Richard Morris Hunt, architect of the Vanderbilt house, carried the Loire Valley home in his luggage from the École des Beaux-Arts, just as he had brought home the seaside villas of Normandy when he designed J.N.A. Griswold's Newport house twenty years before.
And I love this: "Stucco is not intrinsically immoral. English stucco is bad because utterly hideous, while Venetian stucco was admirable because more beautiful than stone or marble. Surely it was as artistic as a wall where every brick may be counted in unmitigated sincerity of shape and color."
Like Edith Wharton's, Mrs. Van Rensselaer's was a completely modern sensibility. She sought the fresh, the unhackneyed, the colloquial, the uncluttered, the unupholstered, and valued suitability, breadth, and repose. But never did she confuse the simple for the simplistic, the reposeful for the dull, the elegant for the austere. She shared a sensibility with another great architecture critic of her time, Montgomery Schuyler (1843-1914). But dare I say that Mrs. Van Rensselaer's writings, though they did not seem as convincing as Schuyler's when read at the high tide of high modernism (at least not to Lewis Mumford and Henry-Russell Hitchcock), today feel more sound?

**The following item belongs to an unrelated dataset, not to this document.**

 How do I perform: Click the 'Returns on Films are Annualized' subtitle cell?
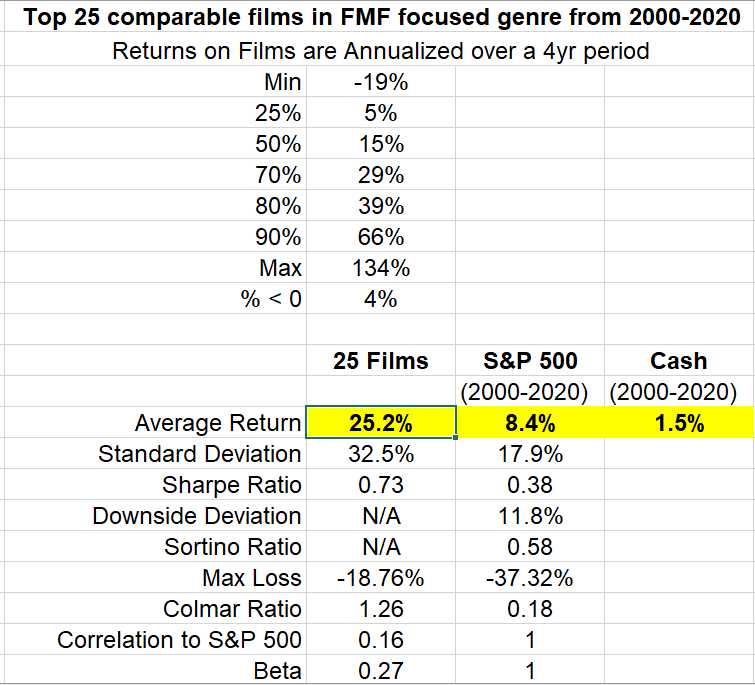pyautogui.click(x=380, y=51)
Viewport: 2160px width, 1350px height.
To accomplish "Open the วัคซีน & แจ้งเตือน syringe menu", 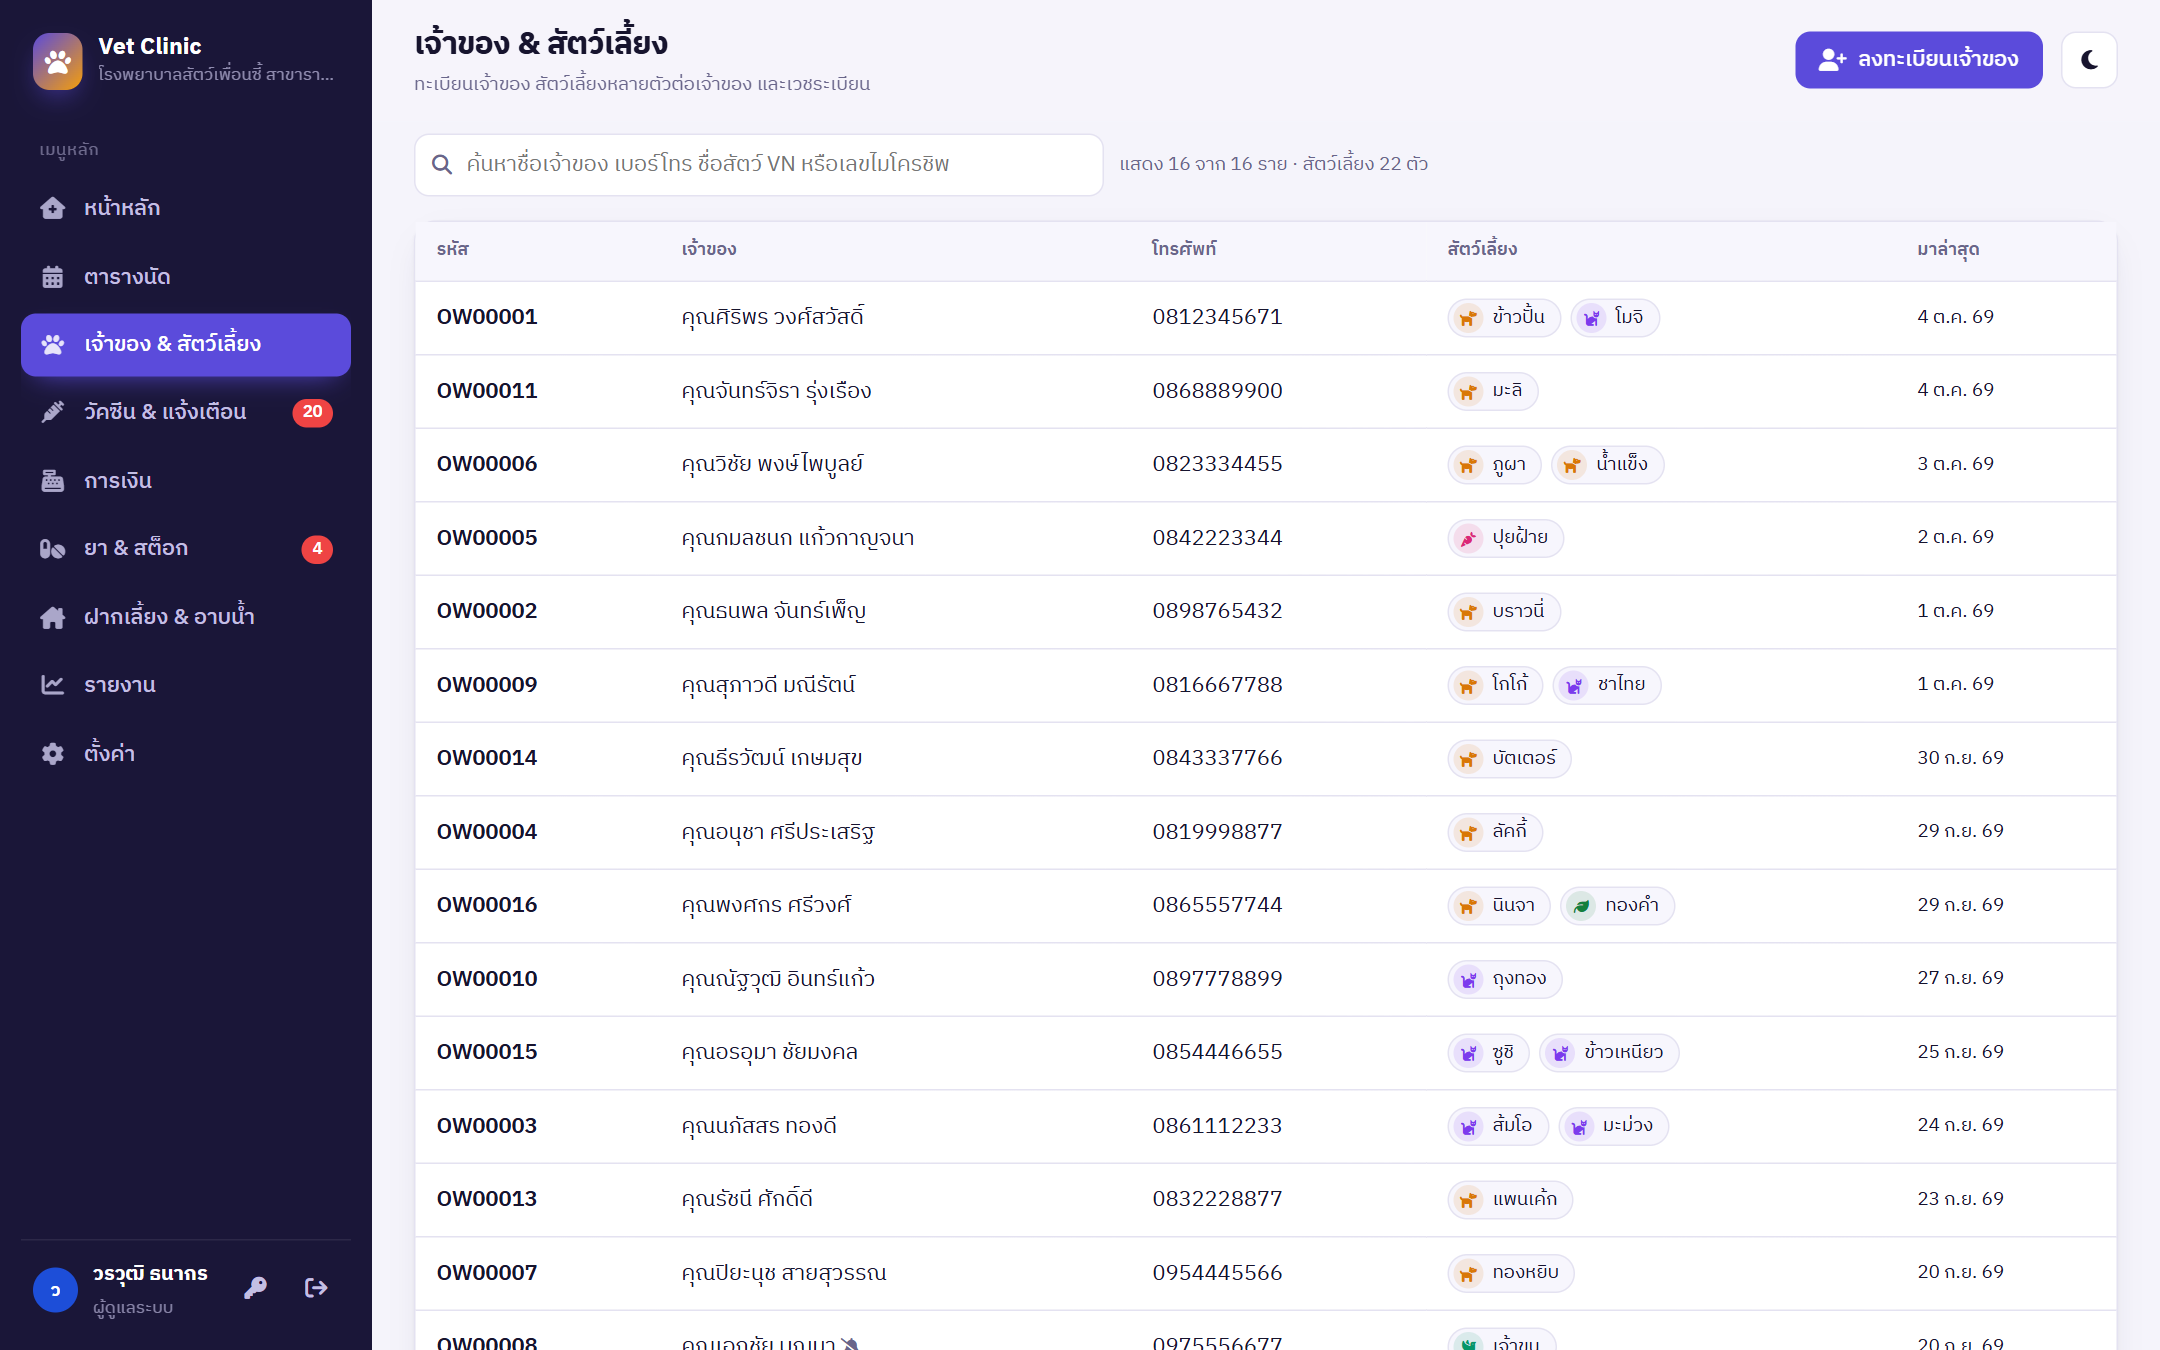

A new book by the the landscape historian Judith K. Major, Mariana Griswold Van Rensselaer: A Landscape Critic in the Gilded Age, is due in March 2013 from University of Virginia Press. This will be the first book ever about Mrs. Van Rensselaer. I will be reviewing it for Traditional Building magazine, and will point to the review when it appears. In addition, two very fine doctoral dissertations about Mrs. Van Rensselaer have been written, one by Cynthia Kinnard at Johns Hopkins in 1977, and one by Lois Dinnerstein at City University of New York in 1979. Most of what I know about Mrs. Van Rensselaer comes from these dissertations, which can be downloaded through the ProQuest service if you are lucky enough to have access to it. David Gebhard's introductory essay in Accents as Well as Broad Effects is long and excellent. Judith K. Major wrote the biography of Mrs. Van Rensselaer that appears at the indispensable Cultural Landscape Foundation web site.